Peripheral benzodiazepine receptor ( PBR) ligand cytotoxicity unrelated to PBR expression.

Some synthetic ligands of the peripheral-type benzodiazepine receptor ( PBR), an 18 kDa protein of the outer mitochondrial membrane, are cytotoxic for several tumor cell lines and arise as promising chemotherapeutic candidates. However, conflicting results were reported regarding the actual effect of these drugs on cellular survival ranging from protection to toxicity. Moreover, the concentrations needed to observe such a toxicity were usually high, far above the affinity range for their receptor, hence questioning its specificity. In the present study, we have shown that micromolar concentrations of FGIN-1-27 and Ro 5-4864, two chemically unrelated PBR ligands are toxic for both PBR-expressing SK-N-BE neuroblastoma cells and PBR-deficient Jurkat lymphoma cells.

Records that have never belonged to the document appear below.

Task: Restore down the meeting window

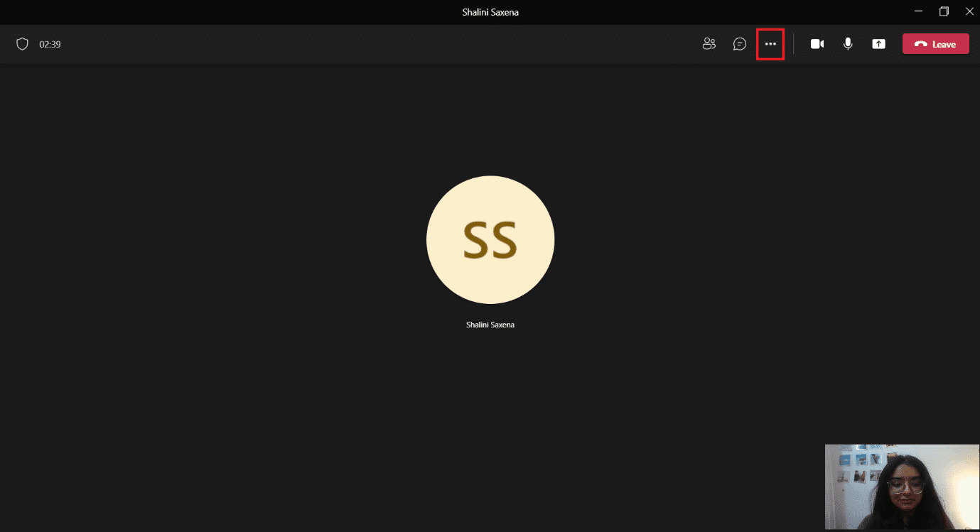Action: [944, 11]
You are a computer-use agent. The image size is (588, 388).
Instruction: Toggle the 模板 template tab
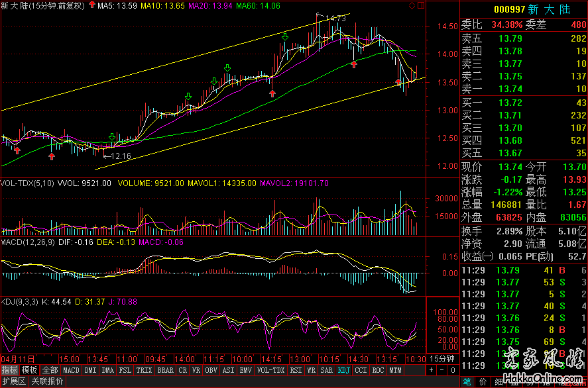(29, 370)
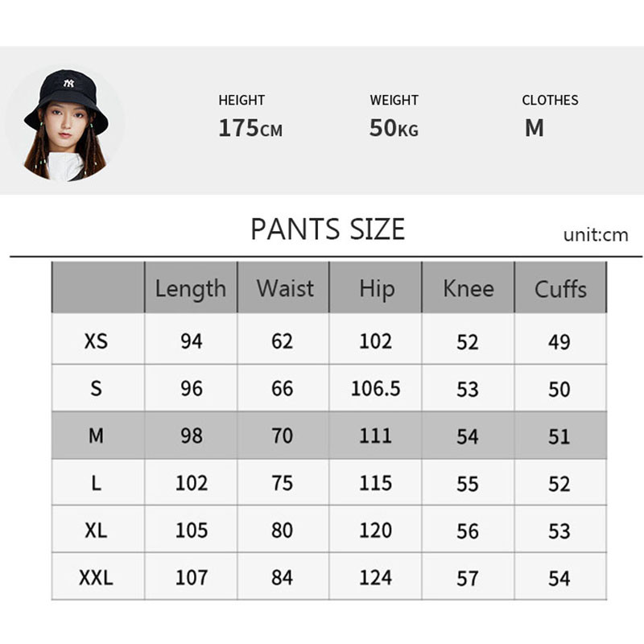This screenshot has width=644, height=644.
Task: Click the highlighted M size row label
Action: click(96, 436)
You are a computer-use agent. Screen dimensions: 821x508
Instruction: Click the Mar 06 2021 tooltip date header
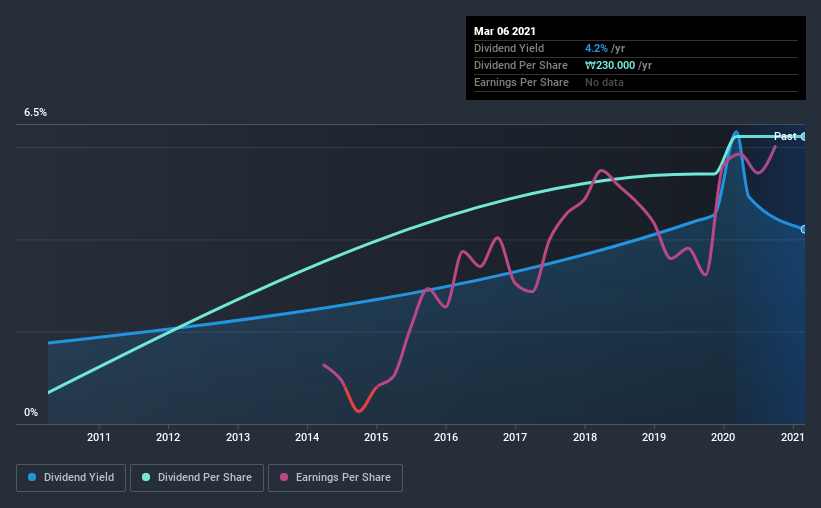click(x=505, y=31)
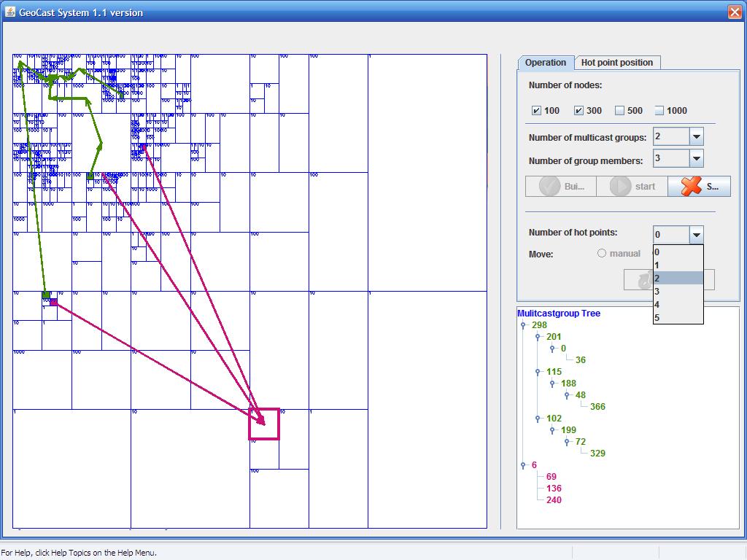Open the group members dropdown
The image size is (747, 560).
[x=696, y=158]
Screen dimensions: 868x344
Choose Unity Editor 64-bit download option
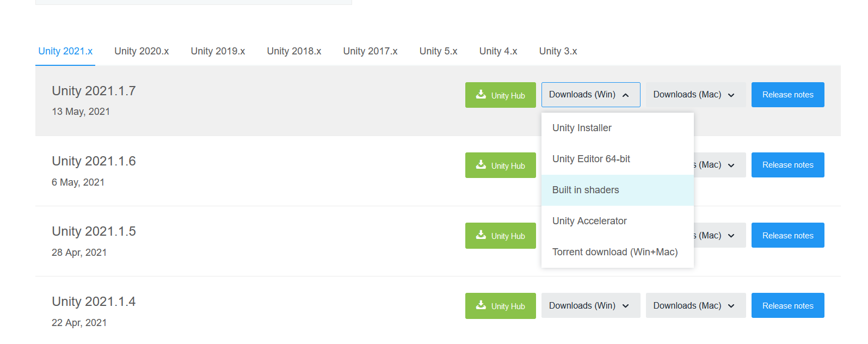591,159
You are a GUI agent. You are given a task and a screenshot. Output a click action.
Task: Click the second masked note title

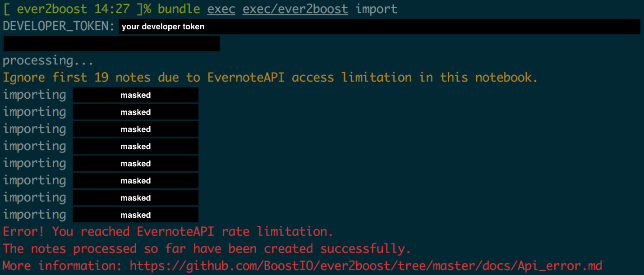pyautogui.click(x=136, y=112)
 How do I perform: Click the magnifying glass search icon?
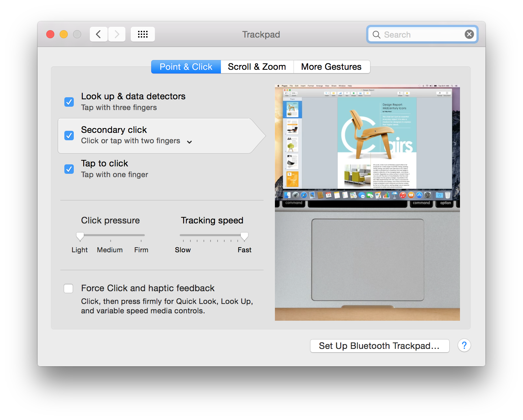376,35
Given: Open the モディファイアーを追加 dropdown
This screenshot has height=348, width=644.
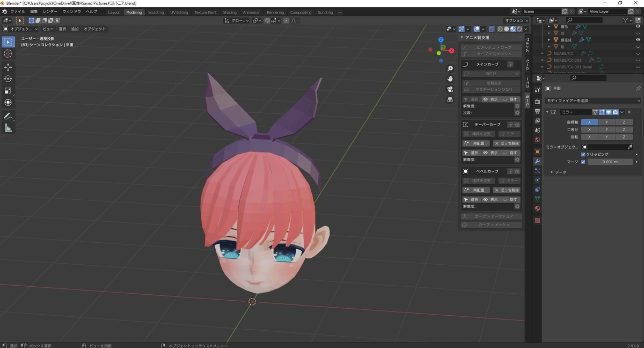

We have thereby demonstrated that the cytotoxicity of these drugs is unrelated to their PBR-binding activity. Moreover, Ro 5-4864-induced cell death differed strikingly between both cell types, being apoptotic in Jurkat cells while necrotic in SK-N-BE cells. Again, this did not seem to be related to PBR expression since Ro 5-4864-induced death of PBR-transfected Jurkat cells remained apoptotic. Taken together, our results show that PBR is unlikely to mediate all the effects of these PBR ligands. They however confirm that some of these ligands are very effective cytotoxic drugs towards various cancer cells, even for reputed chemoresistant tumors such as neuroblastoma, and, surprisingly, also for PBR-lacking tumor cells.[1]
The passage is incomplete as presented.